━━━ Page
Depends on how many users are how confused. If we're confusing just two people, I think that's really good.

We have changed stuff based on user feedback before, we're certainly listening to the users. You and Dene are just not "the users", sorry. You're two out of many thousands. And if we change it to something that works for you two (assuming you two can agree on something), that might cause confusion for others. You need to convince us that it's better overall, not just better for yourself.



qqwref said:


> Result in the sense of, you know, "a final score, mark, or placing in a sporting event or examination."



The result of a solve or an average definitely fits that definition. Yes, you can call someone's record a result as well, but I think it's more appropriately called a record, and less confusing than reusing "result" like that. Also, by calling *more* things "result", you're not getting *down* to singular. Unless you're *not* calling single solve results or average results "results", in which case it's *you* who's not using the word as it is commonly used.



qqwref said:


> the menus are the same but that word has been changed



Didn't know that. Agree, that should be fixed.



qqwref said:


> - Top-level menus: Information, Competitions, Results, Regulations, Forum (or change the order, I don't care)
> - Competitions top-level menu contains subitems: Competitions, Multimedia
> - Results top-level menu contains subitems: Rankings, Records, Persons, Statistics, Miscellaneous (Database Export is in Miscellaneous; that should be enough as normal users do not need or want to download the database)



That's what I thought you meant (except for the export). I still don't like that a competition page, which mainly shows results, wouldn't be under Results, but I'll ask Lucas what he thinks (he's into it and the authority at the moment, I'm not, but I'm more likely to have seen this).

What would be better than Persons? People? I don't like Competitors, because it looks confusingly similar to Competitions and because I eventually want to support non-competitor people.



qqwref said:


> The problematic use case is where I am wondering something about the database, like "what other USA cubers are ahead of me in 5x5x5" or "who had the Megaminx WR before Yu Da-Hyun" and it is not immediately obvious which to click to get the page I'm thinking of, and indeed sometimes I click the wrong one first.



Sorry, but I find those straight-forward. For the first one you want to know your rank, so you obviously go to rankings. And something like "fourteenth place" is simply not a record, so you obviously don't go to records. For the second one you want to know who had the record (it's even a(n abbreviated) word in your question!), so obviously you go to records. I think the system is not the problem here.

Dene, would you be confused in these two cases as well? Or do you have different use cases that confuse you? Anybody else?


----------



## Stefan (Nov 16, 2014)

I just googled athletics records and rankings and checked out the first six sites. I didn't check anything else, so I'm not cherry-picking (unless you call my search expression cherry-picking, but I think it's quite straight-forward and appropriate). They all show "Records"/"Rankings" pretty much like WCA does (although it's more like the other way around, i.e., the WCA being modeled after such sites).
━━━━━━
## Instruction
Please copy everything from "## Stefan (Nov" down to "after such sites)." in the thread about the WCA site's menus, changing "athletics" to "track and field". The data after this has nothing to do with the thread about the WCA site's menus.
━━━ Recorded data
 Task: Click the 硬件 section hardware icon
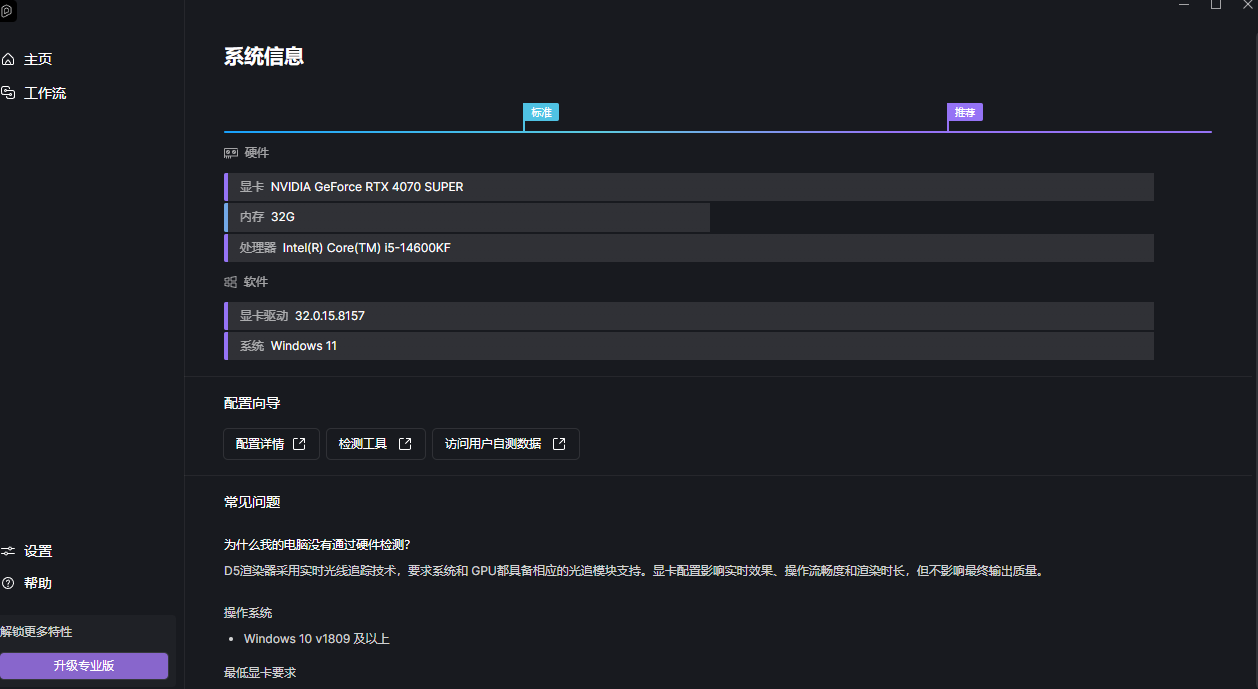click(231, 153)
━━━━━━
## Response to this task
## Stefan (Nov 16, 2014)

I just googled track and field records and rankings and checked out the first six sites. I didn't check anything else, so I'm not cherry-picking (unless you call my search expression cherry-picking, but I think it's quite straight-forward and appropriate). They all show "Records"/"Rankings" pretty much like WCA does (although it's more like the other way around, i.e., the WCA being modeled after such sites).